Beamte des Polizeireviers Offenbach kontrollierten daraufhin gemeinsam mit der Kontrolleinheit Verkehrswege des Hauptzollamts Darmstadt die betroffene Verkaufsstelle. Bei der Durchsuchung der Verkaufs- und Lagerräume fanden die Einsatzkräfte rund 300 Einweg-Vapes, die weder ordnungsgemäß versteuert waren noch den gesetzlichen Vorgaben für den deutschen Markt entsprachen. Insgesamt enthielten die Geräte mehr als elf Liter Liquid.

Die sichergestellten Produkte überschritten die zulässige Füllmenge deutlich und gelten daher in Deutschland als nicht verkehrsfähig. Die Beamten beschlagnahmten die Geräte vollständig. Gegen den Geschäftsinhaber wurde ein Strafverfahren eingeleitet, zudem setzte der Zoll eine Tabaksteuer in Höhe von rund 3.700 Euro fest. Die weiteren Ermittlungen führt die Strafsachenstelle des Hauptzollamts Saarbrücken.
Der Verband des eZigarettenhandels (VdeH) sieht in dem Fund ein weiteres Beispiel für die zunehmende Verbreitung illegaler Produkte im Einzelhandel. Oliver Pohland, Geschäftsführer des VdeH, erklärt dazu: „Bei solchen Fällen geht es nicht nur um Steuerfragen. Produkte, die gar nicht für den deutschen Markt zugelassen sind, entziehen sich auch den hier geltenden Anforderungen an Produktsicherheit und Verbraucherschutz.
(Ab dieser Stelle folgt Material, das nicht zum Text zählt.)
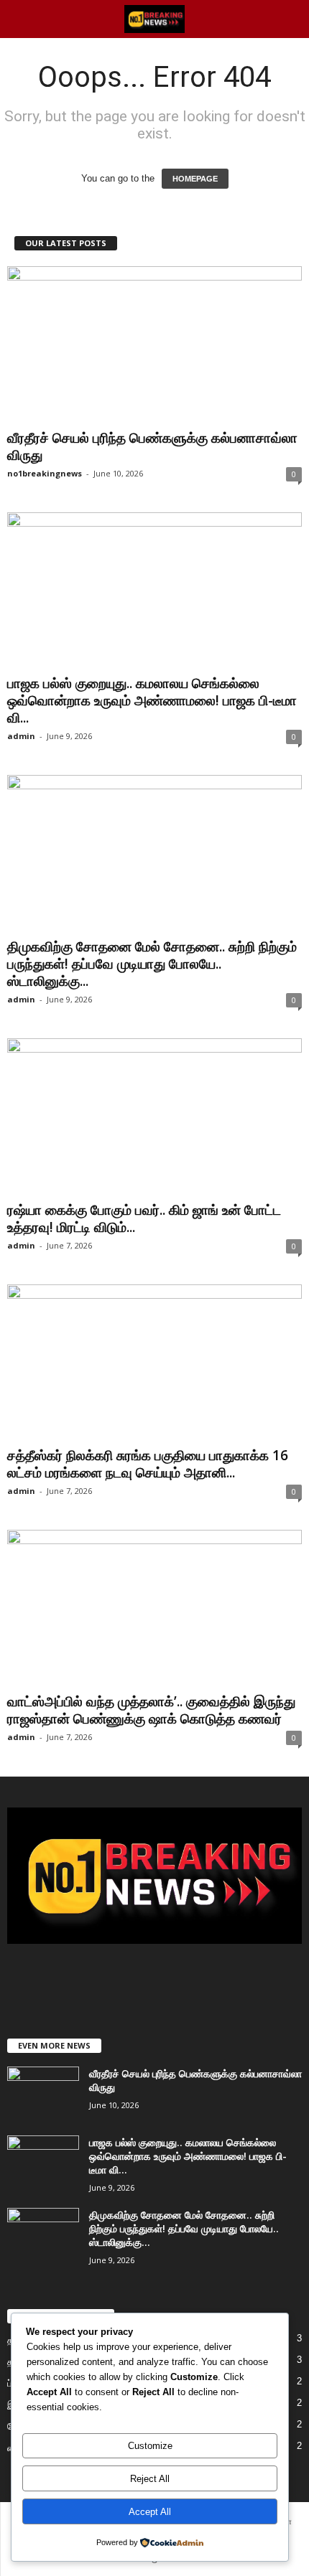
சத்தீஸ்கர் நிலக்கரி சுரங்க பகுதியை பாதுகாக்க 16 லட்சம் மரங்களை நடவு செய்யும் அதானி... (147, 1464)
Deshalb ist es wichtig, dass diese Geräte konsequent aus dem Verkehr gezogen werden.“
Über die Jugendschutzkampagne des VdeH
Seit seiner Gründung im Jahr 2011 gehört die Verpflichtung unsere Produkte nur an erwachsene Personen abzugeben zur Satzung des VdeH. Im Jahr 2019 hat sich der VdeH zudem mit einem Werbekodex verpflichtet, auf den Einsatz von Comicfiguren oder ähnlichen Motiven, die das Interesse von Kindern und Jugendlichen wecken könnten, vollständig zu verzichten.
Mit unserer aktuellen Jugendschutzkampagne, an der sich auch der Fachhandel beteiligt, wollen wir das öffentliche Bewusstsein stärken und das Thema Jugendschutz branchenübergreifend in den Fokus rücken.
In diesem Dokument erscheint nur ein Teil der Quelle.